Use INSERT INTO ... SELECT to batch insert query results into the target table, the most common data writing method in ETL pipelines.

-- Create target table
CREATE TABLE IF NOT EXISTS phone_products (
    product_id INT,
    product_name STRING,
    price DOUBLE
);

-- Filter and insert from source table
INSERT INTO phone_products
SELECT product_id, product_name, price
FROM products
WHERE category = 'Phone';

Verify Results:

SELECT * FROM phone_products;
product_idproduct_nameprice
1iPhone 158000

Overwrite Insert

Use INSERT OVERWRITE to overwrite existing data in the target table (or partition). Commonly used for daily data refreshes or rebuilding a specific partition.

-- Overwrite entire table data
INSERT OVERWRITE TABLE products
SELECT * FROM products WHERE stock > 0;

Specified Column Insert

When only certain columns need to be inserted, explicitly specify column names. Unspecified columns will use default values or NULL.

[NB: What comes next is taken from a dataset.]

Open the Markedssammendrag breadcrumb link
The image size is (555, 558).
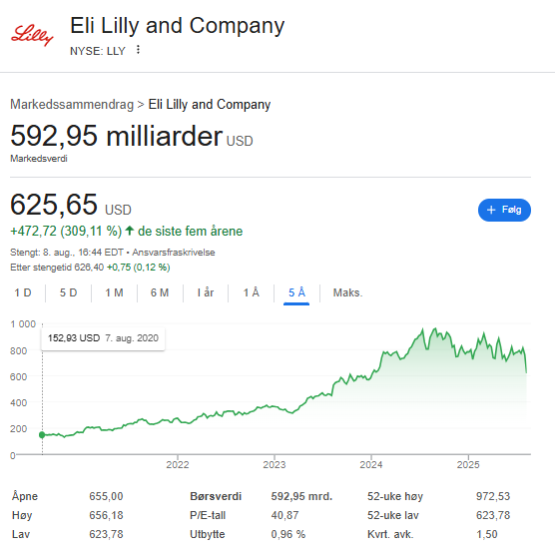tap(72, 105)
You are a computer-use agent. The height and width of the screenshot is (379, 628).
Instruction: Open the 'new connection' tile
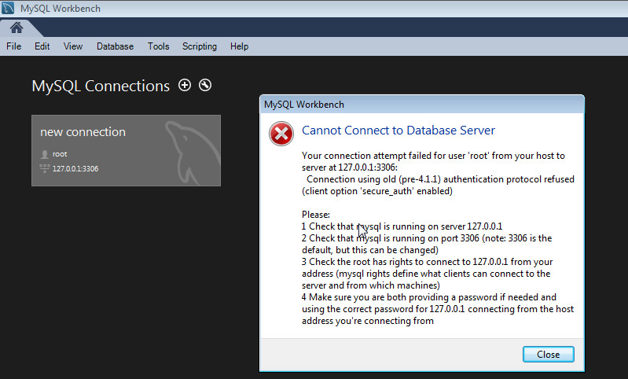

-- Insert only some columns
INSERT INTO products (product_id, product_name, category)
VALUES (4, 'iPad Air', 'Tablet');

Verify Results:

SELECT product_id, product_name, category, price, stock 
FROM products 
WHERE product_id = 4;
product_idproduct_namecategorypricestock
4iPad AirTabletNULLNULL

Clean Up Test Data

After completing insert verification, it is recommended to clean up test tables:

-- Drop test tables
DROP TABLE IF EXISTS products;
DROP TABLE IF EXISTS phone_products;

Important Notes

  1. Large Batch Import: For imports exceeding ten thousand rows, use COPY INTO from a Volume or use data sync tasks.
  2. Type Matching: Data types in VALUES must match the table definition. Types like DATE, TIME, JSON require literal syntax (e.g., DATE '2024-06-01').
  3. Dynamic Table Limitation: Dynamic Tables do not support direct INSERT INTO; data is refreshed automatically by upstream table changes.
  4. Transactionality: A single INSERT operation is atomic -- either all rows succeed or all fail.